I am having the same issue (with both kafka 0.9 and 0.8).  I have kafka running 
in a docker container (ubuntu) and I advertised the host and port of the 
physical machine for remote publishers to send events.  I get the exception 
below in the controller.log file when the kafka server is attempting to connect 
to itself using the advertised ip and port.  The ip and port is not reachable 
from within the container (the advertised host and port are natd to the docker 
IP and port 9092).   I tried the above workarounds as well as try to change the 
iptables rules within the container but nothing seems to work.  is there a 
config that would get the controller to use localhost instead of the advertised 
ip and port?  

Thanks
Khen

[2016-03-29 19:09:39,813] WARN [Controller-0-to-broker-0-send-thread], 
Controller 0's connection to broker Node(0, 10.1.89.26, 8198) was unsuccessful 
(kafka.controller.RequestSendThread)
java.io.IOException: Connection to Node(0, 10.1.89.26, 8198) failed
        at 
kafka.utils.NetworkClientBlockingOps$$anonfun$blockingReady$extension$1.apply(NetworkClientBlockingOps.scala:62)
        at 
kafka.utils.NetworkClientBlockingOps$$anonfun$blockingReady$extension$1.apply(NetworkClientBlockingOps.scala:58)
        at 
kafka.utils.NetworkClientBlockingOps$$anonfun$kafka$utils$NetworkClientBlockingOps$$pollUntil$extension$2.apply(NetworkClientBlockingOps.scala:106)
        at 
kafka.utils.NetworkClientBlockingOps$$anonfun$kafka$utils$NetworkClientBlockingOps$$pollUntil$extension$2.apply(NetworkClientBlockingOps.scala:105)
        at 
kafka.utils.NetworkClientBlockingOps$.recurse$1(NetworkClientBlockingOps.scala:129)
        at 
kafka.utils.NetworkClientBlockingOps$.kafka$utils$NetworkClientBlockingOps$$pollUntilFound$extension(NetworkClientBlockingOps.scala:139)
        at 
kafka.utils.NetworkClientBlockingOps$.kafka$utils$NetworkClientBlockingOps$$pollUntil$extension(NetworkClientBlockingOps.scala:105)
        at 
kafka.utils.NetworkClientBlockingOps$.blockingReady$extension(NetworkClientBlockingOps.scala:58)
        at 
kafka.controller.RequestSendThread.brokerReady(ControllerChannelManager.scala:225)
        at 
kafka.controller.RequestSendThread.liftedTree1$1(ControllerChannelManager.scala:172)
        at 
kafka.controller.RequestSendThread.doWork(ControllerChannelManager.scala:171)
        at kafka.utils.ShutdownableThread.run(ShutdownableThread.scala:63)

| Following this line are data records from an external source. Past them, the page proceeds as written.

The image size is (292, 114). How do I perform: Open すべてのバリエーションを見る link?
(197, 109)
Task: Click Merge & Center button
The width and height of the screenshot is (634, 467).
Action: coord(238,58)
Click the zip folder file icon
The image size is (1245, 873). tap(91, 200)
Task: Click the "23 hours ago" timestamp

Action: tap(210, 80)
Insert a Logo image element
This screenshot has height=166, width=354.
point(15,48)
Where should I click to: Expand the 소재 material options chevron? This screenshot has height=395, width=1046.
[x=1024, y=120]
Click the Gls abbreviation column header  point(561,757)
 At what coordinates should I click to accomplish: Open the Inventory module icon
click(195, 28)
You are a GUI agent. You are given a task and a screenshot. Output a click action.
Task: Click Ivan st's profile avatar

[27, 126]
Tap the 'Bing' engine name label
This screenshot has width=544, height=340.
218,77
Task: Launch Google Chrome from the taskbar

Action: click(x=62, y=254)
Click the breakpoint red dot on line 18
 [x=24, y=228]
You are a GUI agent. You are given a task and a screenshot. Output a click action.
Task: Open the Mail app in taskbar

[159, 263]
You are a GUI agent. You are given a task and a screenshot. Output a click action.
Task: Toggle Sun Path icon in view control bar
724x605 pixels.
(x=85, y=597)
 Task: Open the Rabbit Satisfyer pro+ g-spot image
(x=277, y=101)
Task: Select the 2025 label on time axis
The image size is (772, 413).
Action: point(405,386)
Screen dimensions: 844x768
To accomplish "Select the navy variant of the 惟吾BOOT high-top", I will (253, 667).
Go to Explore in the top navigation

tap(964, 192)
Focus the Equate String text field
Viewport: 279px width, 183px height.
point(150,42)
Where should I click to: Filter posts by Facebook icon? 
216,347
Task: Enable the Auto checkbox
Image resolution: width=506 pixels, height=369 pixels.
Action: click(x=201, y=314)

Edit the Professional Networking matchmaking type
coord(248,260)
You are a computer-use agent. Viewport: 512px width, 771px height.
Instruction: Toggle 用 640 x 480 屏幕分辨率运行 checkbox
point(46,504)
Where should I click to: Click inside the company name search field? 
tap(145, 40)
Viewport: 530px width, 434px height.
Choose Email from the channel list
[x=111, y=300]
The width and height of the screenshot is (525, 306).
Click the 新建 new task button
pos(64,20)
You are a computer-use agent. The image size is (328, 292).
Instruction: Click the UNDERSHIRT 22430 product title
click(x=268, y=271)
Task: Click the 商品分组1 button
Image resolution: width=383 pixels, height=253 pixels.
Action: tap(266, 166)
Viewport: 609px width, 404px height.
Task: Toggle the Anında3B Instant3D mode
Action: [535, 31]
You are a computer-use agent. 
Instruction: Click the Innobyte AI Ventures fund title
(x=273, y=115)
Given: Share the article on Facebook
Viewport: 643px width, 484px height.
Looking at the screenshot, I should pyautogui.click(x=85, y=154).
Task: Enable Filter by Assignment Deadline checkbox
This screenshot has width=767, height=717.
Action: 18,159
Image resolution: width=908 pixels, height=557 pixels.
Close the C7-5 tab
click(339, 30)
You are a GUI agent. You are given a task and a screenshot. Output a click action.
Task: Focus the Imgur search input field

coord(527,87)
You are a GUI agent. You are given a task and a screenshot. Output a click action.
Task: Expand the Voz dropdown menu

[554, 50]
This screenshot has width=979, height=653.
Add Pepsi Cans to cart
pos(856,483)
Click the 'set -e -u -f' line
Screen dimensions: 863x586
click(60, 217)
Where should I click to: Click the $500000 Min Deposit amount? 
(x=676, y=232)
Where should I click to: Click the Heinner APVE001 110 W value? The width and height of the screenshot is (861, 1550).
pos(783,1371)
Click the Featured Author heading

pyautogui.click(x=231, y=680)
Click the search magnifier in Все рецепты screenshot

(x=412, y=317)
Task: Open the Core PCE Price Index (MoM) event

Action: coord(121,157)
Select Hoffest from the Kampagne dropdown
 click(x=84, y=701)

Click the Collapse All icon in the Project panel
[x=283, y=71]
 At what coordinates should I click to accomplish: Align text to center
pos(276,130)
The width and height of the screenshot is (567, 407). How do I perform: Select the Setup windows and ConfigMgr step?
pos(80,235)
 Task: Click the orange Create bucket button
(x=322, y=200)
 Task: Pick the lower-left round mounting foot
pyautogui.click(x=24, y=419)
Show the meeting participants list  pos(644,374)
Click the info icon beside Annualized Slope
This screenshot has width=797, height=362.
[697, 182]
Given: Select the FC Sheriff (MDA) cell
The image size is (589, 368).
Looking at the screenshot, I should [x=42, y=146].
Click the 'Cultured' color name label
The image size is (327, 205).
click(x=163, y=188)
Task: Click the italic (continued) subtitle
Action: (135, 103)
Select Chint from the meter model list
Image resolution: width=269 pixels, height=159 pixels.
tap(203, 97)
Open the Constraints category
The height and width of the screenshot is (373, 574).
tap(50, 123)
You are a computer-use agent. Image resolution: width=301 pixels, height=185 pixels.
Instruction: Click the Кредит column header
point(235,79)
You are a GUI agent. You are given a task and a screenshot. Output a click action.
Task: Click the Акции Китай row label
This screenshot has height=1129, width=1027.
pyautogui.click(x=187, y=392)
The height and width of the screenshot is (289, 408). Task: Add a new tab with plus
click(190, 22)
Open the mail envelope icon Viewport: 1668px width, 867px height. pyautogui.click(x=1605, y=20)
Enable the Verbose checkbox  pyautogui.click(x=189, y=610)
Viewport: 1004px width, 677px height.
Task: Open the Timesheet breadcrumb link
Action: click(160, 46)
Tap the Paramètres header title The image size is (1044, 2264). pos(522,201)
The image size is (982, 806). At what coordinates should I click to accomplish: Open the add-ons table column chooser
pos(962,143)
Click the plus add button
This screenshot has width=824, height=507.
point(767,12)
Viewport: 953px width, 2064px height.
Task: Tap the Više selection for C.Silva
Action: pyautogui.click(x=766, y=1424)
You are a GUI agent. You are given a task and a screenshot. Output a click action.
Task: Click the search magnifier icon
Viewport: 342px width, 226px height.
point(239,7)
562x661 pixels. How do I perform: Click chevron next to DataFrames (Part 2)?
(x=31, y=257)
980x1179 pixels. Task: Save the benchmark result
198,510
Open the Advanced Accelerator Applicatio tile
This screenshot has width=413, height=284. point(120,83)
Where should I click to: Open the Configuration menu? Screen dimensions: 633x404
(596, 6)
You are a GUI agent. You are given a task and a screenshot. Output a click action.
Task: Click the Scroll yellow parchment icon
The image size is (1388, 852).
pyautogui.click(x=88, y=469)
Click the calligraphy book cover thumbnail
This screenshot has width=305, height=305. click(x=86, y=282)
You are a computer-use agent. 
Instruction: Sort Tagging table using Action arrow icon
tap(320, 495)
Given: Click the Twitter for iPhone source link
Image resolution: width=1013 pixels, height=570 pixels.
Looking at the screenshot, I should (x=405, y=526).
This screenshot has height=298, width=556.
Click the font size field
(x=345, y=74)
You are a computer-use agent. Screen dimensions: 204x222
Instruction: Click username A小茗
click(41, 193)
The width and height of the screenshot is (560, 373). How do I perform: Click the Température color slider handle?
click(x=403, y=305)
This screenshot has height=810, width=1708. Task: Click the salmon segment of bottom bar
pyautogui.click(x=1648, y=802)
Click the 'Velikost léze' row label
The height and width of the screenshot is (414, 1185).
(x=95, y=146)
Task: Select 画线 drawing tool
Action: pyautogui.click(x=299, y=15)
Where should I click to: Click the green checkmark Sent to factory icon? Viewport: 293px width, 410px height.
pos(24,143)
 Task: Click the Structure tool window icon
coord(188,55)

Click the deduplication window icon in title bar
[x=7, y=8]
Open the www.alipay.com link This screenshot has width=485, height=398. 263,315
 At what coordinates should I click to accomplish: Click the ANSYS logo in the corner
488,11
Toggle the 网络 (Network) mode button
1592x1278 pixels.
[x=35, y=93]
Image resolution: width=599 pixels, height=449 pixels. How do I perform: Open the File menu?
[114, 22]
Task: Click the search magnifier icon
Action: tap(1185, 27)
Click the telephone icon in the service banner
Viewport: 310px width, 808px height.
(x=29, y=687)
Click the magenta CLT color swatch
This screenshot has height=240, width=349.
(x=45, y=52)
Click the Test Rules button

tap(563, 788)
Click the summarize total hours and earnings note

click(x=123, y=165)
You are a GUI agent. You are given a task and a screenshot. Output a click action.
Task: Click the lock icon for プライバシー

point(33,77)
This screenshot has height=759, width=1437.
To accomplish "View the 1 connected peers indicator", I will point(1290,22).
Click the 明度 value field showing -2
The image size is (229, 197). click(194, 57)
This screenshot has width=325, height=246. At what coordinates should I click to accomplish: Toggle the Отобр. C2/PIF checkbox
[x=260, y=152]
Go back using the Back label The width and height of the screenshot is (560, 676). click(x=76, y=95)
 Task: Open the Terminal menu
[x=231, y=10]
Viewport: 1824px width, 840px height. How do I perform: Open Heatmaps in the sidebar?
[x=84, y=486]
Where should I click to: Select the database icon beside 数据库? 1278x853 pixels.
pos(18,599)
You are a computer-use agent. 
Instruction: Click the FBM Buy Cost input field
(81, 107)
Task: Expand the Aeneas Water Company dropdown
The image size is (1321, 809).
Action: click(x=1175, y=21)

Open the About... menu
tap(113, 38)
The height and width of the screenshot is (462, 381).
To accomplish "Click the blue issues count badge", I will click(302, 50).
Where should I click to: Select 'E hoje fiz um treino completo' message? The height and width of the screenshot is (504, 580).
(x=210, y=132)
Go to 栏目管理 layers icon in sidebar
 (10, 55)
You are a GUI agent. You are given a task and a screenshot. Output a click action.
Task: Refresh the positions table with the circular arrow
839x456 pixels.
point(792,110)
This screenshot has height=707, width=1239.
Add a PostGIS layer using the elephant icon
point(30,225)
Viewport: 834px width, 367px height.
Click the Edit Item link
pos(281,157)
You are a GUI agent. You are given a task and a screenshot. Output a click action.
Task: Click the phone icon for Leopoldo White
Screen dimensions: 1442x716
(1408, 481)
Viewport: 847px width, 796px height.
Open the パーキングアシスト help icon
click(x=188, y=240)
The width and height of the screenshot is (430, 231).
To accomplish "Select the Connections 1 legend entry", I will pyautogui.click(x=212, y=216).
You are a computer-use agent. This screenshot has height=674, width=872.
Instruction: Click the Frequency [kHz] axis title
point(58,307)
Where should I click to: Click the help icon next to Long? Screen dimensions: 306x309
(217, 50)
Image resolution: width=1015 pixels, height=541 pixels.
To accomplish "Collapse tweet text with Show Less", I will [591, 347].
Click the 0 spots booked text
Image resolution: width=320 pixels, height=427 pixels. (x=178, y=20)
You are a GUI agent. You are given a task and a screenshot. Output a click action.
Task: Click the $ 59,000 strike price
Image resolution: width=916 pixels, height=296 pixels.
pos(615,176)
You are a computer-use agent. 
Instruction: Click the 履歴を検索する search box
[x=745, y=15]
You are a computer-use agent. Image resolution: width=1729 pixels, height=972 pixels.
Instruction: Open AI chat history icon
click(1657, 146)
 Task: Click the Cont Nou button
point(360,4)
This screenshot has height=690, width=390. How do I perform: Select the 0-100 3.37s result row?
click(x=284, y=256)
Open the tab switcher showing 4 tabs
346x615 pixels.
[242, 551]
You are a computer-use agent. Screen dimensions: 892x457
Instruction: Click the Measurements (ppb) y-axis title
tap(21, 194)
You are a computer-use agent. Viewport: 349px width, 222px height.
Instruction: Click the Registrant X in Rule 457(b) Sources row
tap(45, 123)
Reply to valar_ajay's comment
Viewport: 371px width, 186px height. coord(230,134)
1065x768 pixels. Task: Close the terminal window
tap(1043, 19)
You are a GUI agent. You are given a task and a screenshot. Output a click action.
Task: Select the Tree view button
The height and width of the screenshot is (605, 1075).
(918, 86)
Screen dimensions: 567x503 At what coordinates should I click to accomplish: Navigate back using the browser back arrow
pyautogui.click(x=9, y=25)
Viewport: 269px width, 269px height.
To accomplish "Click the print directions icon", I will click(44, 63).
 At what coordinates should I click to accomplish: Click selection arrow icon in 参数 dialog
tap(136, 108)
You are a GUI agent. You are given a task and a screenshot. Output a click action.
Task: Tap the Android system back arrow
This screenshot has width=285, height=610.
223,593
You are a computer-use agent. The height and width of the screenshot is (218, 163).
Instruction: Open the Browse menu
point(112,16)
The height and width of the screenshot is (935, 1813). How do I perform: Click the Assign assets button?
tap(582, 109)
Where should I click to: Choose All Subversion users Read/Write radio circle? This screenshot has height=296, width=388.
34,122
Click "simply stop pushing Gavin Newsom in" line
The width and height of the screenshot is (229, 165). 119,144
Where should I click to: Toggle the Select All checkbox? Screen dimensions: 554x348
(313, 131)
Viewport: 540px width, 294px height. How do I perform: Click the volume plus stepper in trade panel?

> A Kafka node tries to connect to itself through its advertised hostname
> -----------------------------------------------------------------------
>
>                 Key: KAFKA-2426
>                 URL: https://issues.apache.org/jira/browse/KAFKA-2426
>             Project: Kafka
>          Issue Type: Bug
>          Components: network
>    Affects Versions: 0.8.2.1
>         Environment: Docker https://github.com/wurstmeister/kafka-docker, 
> managed by a Kubernetes cluster, with an "iptables proxy".
>            Reporter: Mikaƫl Cluseau
>            Assignee: Jun Rao
>
> Hi,
> when used behind a firewall, Apache Kafka nodes are trying to connect to 
> themselves using their advertised hostnames. This means that if you have a 
> service IP managed by the docker's host using *only* iptables DNAT rules, the 
> node's connection to "itself" times out.
> This is the case in any setup where a host will DNAT the service IP to the 
> instance's IP, and send the packet back on the same interface other a Linux 
> Bridge port not configured in "hairpin" mode. It's because of this: 
> https://git.kernel.org/cgit/linux/kernel/git/torvalds/linux.git/tree/net/bridge/br_forward.c#n30
> The specific part of the kubernetes issue is here: 
> https://github.com/BenTheElder/kubernetes/issues/3#issuecomment-123925060 .
> The timeout involves that the even if partition's leader is elected, it then 
> fails to accept writes from the other members, causing a write lock. and 
> generating very heavy logs (as fast as Kafka usualy is, but through log4j 
> this time ;)).
> This also means that the normal docker case work by going through the 
> userspace-proxy, which necessarily impacts the performance.
> The workaround for us was to add a "127.0.0.2 advertised-hostname" to 
> /etc/hosts in the container startup script.